Entretanto, Buchili apelou ao diálogo com a Junta Militar da Renamo,
No capítulo da violência doméstica, a PGR disse ter havido uma redução de pouco mais de um por cento dos processos-crimes instaurados em relação a 2019.
Em 2020, o Ministério Público instaurou 7.591 processos-crime, menos 89 que no ano anterior.
A província de Gaza registou o número mais elevado de processos (1.351), seguida de Inhambane (1.272) e da cidade de Maputo (1.132).
Para Beatriz Buchili, as causas da violência contra as mulheres são diversas “entre os quais a vulnerabilidade".

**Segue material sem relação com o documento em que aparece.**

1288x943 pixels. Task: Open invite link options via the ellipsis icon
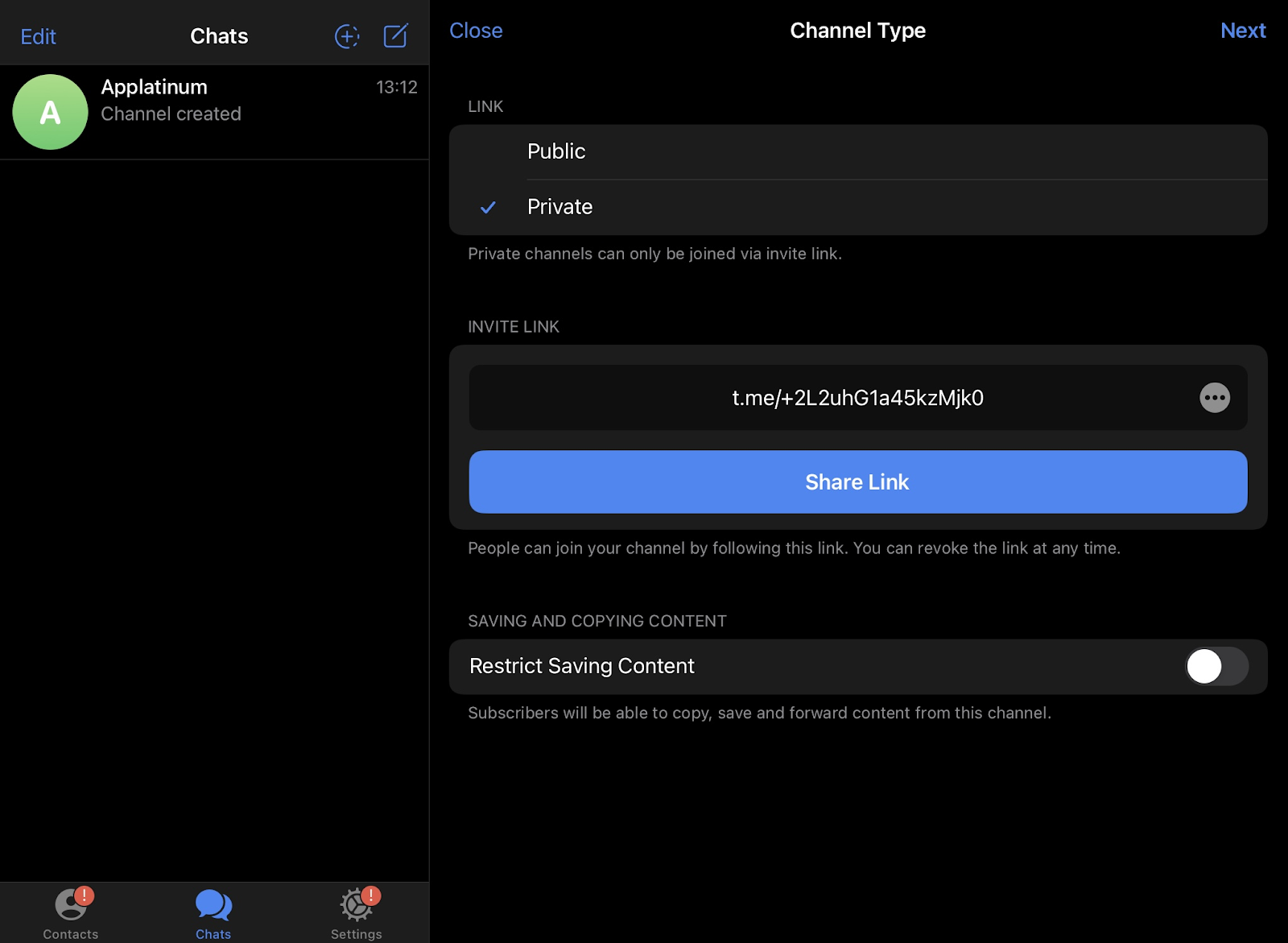tap(1216, 397)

Entretanto, ela apontou a falta de colaboração das vítimas de sexo feminino “como um entrave à recolha de prova de violência doméstica, devido ao medo de retaliação, vergonha, vontade de preservação da relação com o agressor e dependência económica”.

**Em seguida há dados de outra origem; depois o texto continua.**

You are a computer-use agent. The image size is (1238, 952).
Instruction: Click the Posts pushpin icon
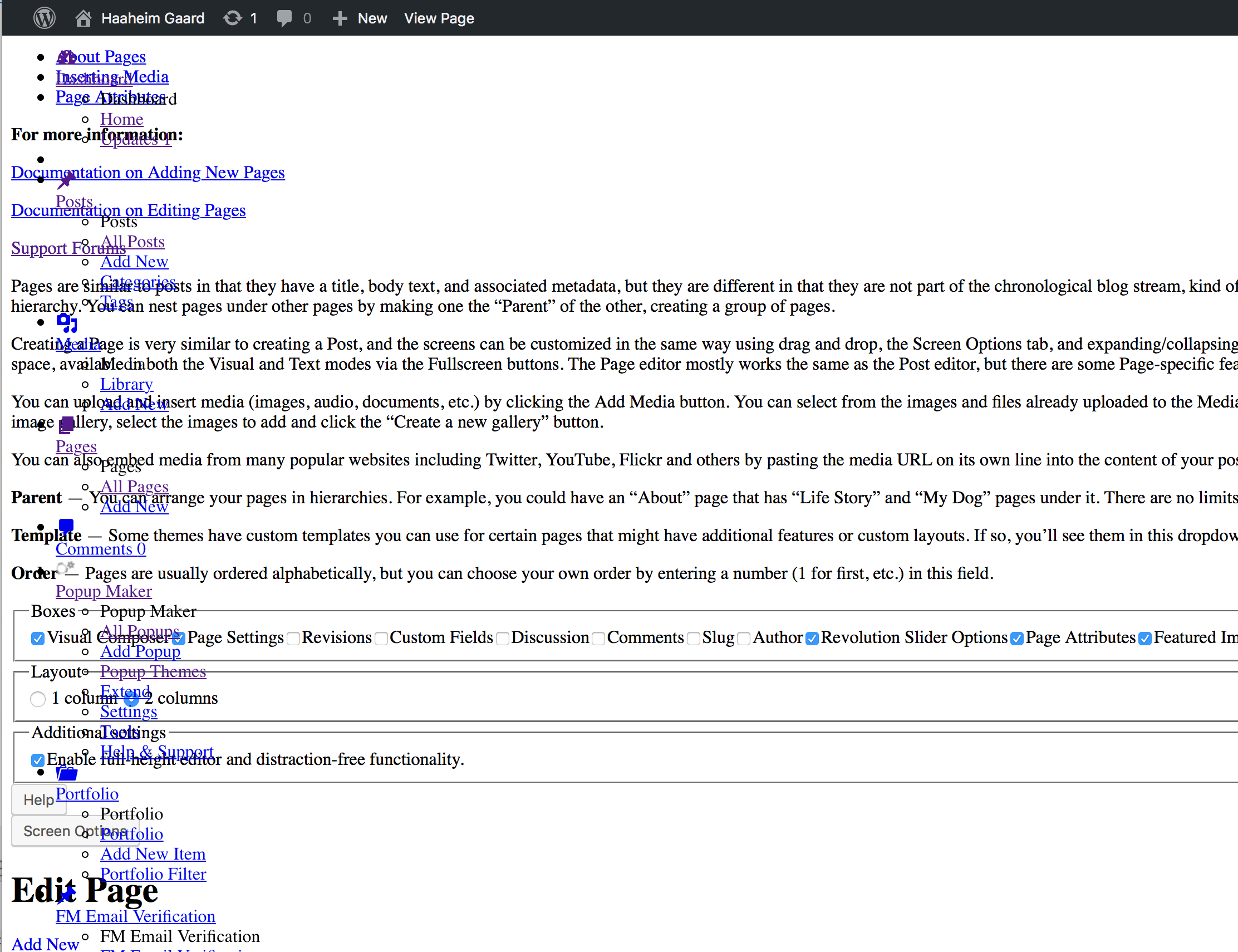pos(66,181)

A PGR acrescentou que essa violência doméstica também teve como vítimas crianças, idosos e homens.
Superlotação das cadeias mantém-se
Tema recorrente do debate sobre a justiça no país, a superlotação das cadeias, Buchili revelou que a população prisional reduziu 5,2% de 2019 para 2020, mas as cadeias continuam superlotadas e alguns reclusos cumprem penas nas celas dos comandos da PRM por falta de transporte para sua transferência para as penitenciárias.
A redução, segundo a PGR, deveu-se à aplicação de penas alternativas e clemência do Presidente da República.
Terroristas com armas sofisticadas
Durante a sua longa intervenção, Beatriz Buchili abordou a situação em Cabo Delgado, tendo reconhecido que os “terroristas usam armas sofisticadas”
Para enfrentar o problema, Beatriz Buchili defende o fortalecimento da capacidade das instituições visando restabelecer a segurança nas comunidades e garantir protecção nas fronteiras.
Por outro lado, ela considerou que 2020 foi, para o país, um ano particularmente difícil, “face às calamidades naturais, conflitos armados nas regiões Centro e Norte do país e a pandemia da Covid-19”.
A PGR explicou que estes factos trouxeram implicações adversas no cumprimento do plano de actividades do Ministério Público e no desempenho dos magistrados e demais funcionários no que respeita às diligências processuais, realização de visitas aos estabelecimentos penitenciários e centros de acolhimento, acções que visam aproximar, cada vez mais, os serviços aos cidadãos, e, por via disso, melhorar o acesso à justiça.